Seeing our beloved Doctor "lose it" - virtually driven mad with power, for want of a better description - was far more frightening than the dripping zombies, humans infected by the viral lifeform that became known as The Flood.
While the white-eyed, crack-faced infected were quite disturbing, there was no escaping the fact that when they squirted water from out of their sleeves (or mouths), it just looked silly. Which is why it was fortunate that they only used this shtick a couple of times - like the equally daft flame tracks behind the souped-up Gadget robot when it went racing off Road Runner-style.

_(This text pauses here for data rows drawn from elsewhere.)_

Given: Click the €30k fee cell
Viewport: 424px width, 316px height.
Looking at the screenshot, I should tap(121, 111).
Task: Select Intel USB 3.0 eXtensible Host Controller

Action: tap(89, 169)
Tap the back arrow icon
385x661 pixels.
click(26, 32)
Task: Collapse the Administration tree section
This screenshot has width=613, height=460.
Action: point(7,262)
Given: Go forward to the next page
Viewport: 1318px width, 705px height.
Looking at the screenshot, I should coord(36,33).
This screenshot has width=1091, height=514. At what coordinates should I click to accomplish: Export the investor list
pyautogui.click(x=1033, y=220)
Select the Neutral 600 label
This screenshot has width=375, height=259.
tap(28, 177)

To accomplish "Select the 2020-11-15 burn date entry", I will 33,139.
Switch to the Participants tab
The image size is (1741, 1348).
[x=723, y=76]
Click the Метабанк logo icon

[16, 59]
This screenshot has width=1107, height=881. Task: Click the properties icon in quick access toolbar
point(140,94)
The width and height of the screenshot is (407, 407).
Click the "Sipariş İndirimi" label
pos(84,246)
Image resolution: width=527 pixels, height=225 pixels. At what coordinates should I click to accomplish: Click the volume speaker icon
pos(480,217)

I also remain unconvinced that the legendary, pioneering Captain Adelaide Brooke (Lindsay Duncan) being found dead in the front room of her home on Earth, with her brains blown out when she was supposed to be on Mars, would be as inspirational as her heroic sacrifice (albeit under mysterious circumstances) in the 'original' timeline.
However, that aside, there was no escaping the episode's frenetic pacing and claustrophobic atmosphere and some wonderful pieces of scripting, such as Adelaide's account of her backstory (involving the dalek's "stealing of Earth"), the fan-friendly namecheck for the ice warriors (well, they were on Mars, it would have been crass to ignore them) or The Doctor's emotional recollection of Adelaide's influence on her granddaughter and her role in the future of mankind.
The story may not have come close to the fear factor suggested by the prepublicity (it all helped to drum up viewers, though, so you can't begrudge Russell T Davies for hyping his own show), due to The Flood's incidental nature in the story... unlike, say, The Weeping Angels in Blink, where the story couldn't have worked without them.
However, as I've already said, that wasn't what The Waters Of Mars was all about - it was about the massive cracks appearing in the character of The Doctor and that's where this episode excelled.